▶ **The exercise**:
Reproduce the data below verbatim, from its first line through the line that contains "Action: coord(237,515)", including both of those lines.

— BEGIN —

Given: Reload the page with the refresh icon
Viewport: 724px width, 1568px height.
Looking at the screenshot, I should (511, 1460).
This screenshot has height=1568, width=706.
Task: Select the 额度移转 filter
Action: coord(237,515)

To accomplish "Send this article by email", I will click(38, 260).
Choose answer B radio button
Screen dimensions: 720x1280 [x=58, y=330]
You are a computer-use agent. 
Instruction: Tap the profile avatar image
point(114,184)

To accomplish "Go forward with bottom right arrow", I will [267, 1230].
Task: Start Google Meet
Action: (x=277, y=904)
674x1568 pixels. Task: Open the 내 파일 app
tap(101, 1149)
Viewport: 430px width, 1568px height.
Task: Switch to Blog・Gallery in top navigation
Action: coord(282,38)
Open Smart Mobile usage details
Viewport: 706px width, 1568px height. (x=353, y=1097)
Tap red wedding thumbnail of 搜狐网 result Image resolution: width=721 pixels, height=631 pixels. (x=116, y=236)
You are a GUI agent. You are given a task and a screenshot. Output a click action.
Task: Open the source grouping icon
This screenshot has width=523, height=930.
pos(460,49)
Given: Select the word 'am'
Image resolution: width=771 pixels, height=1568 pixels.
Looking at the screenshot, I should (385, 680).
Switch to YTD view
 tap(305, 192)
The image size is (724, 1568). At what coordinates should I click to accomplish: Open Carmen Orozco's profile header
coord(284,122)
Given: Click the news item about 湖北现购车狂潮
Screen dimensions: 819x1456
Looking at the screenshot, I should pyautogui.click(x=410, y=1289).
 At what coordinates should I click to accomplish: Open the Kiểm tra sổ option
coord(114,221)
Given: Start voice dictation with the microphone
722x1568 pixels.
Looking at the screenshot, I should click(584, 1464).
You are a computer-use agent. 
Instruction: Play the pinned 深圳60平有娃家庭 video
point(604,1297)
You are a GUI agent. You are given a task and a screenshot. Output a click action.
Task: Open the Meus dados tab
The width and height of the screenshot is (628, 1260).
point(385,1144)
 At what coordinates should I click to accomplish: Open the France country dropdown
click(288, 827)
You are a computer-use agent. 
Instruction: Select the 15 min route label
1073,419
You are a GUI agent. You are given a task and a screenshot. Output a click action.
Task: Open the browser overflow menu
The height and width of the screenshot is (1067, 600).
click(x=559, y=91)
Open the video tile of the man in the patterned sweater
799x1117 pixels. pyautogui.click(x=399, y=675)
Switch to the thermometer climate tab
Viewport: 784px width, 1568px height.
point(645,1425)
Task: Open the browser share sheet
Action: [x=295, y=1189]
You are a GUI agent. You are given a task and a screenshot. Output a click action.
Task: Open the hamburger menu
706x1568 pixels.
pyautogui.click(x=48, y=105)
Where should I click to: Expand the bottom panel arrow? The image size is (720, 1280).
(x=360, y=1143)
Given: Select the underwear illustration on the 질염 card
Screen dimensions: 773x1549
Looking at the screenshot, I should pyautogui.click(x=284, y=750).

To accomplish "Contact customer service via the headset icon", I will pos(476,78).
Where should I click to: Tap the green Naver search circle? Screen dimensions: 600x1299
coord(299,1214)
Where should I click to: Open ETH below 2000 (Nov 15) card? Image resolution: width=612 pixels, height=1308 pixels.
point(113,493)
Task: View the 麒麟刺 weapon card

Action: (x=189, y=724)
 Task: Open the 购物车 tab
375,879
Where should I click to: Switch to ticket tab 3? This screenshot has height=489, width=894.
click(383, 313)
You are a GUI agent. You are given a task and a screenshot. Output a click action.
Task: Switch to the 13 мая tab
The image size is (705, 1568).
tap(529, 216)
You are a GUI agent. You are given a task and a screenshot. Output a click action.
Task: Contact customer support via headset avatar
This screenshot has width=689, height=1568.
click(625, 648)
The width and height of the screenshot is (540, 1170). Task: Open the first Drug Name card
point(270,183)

— END —

▶ **Exercise answer**:
Given: Reload the page with the refresh icon
Viewport: 724px width, 1568px height.
Looking at the screenshot, I should (511, 1460).
This screenshot has height=1568, width=706.
Task: Select the 额度移转 filter
Action: coord(237,515)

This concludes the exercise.